Segregated cycling lane options
The following sets out the different options the transport designers and technical officers explored to inform their decison about why they believe the options for segregated cycle lanes are problematic in this instance:
Cycle Lane in Road – secondary positon
- Does not create the minimum 6.7m bus passing width of carriageway.
- Would not allow for the loading bay for the new hotels and existing Tesco deliveries at the narrowest section of Piccadilly to be taken off the highway. This would mean servicing vehicle would cause obstructions to buses and sever the cycle lane.
- Would not create wide enough pavements to accommodate planting, seating and cycle parking.
Cycle lane in the road – secondary positon with greater space for bus passing
This option allows for the 6.75m required for buses to safely pass without encroaching on the cycle lane, but as a consequence makes the road wider still and leads to even smaller footpaths, reduced to only 1.3m at the narrowest point, exacerbating the issues with the previous option.
Segregated two way cycling lane
A two-way segregated cycle lane was also considered but this again would not:
- Allow the space for loading bays to be taken off the carriageway and at the narrow section of Piccadilly there would be no space for planting, seating or activity with a very narrow pavement.

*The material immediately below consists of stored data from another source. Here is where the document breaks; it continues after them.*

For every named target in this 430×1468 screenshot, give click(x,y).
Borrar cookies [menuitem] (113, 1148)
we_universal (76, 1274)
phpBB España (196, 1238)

- As loading bays and servicing would need to be in the road it would also pose a risk to cyclists of delivery drivers and bus passengers crossing over the cycle lane.
Key points from the discussion:
There was a very strong feeling in the room that from a cyclist perspective that the prefered option (cyclists in primary position) was not acceptable. One person said: ‘This has made it worse than it is at the moment – it works ok at the moment’. Others said that if there were no segregated cycling lane then this would mean that they would not cycle this way. It was argued that the big opportunity of this scheme was to create a continuous cycling route up New Walk over the gyratory into Piccadilly and toward the cycle parking in Whip-Ma-Whop-Ma-Gate – and that the current plans were not seen as realising this.
Three questions emerged from the discussions. These are the questions we want to actively work with cyclists to explore:
- Can speed be more actively reduced to 20 mph? If this was demonstrably possible would a segregated cycle lane still be needed?
- What other options might there be for making the segregated cycle lane work all the way up Piccadilly?
- Is there a way of taking a segregated cycle path up St Denys and to contraflow up Walmgate and Fossgate?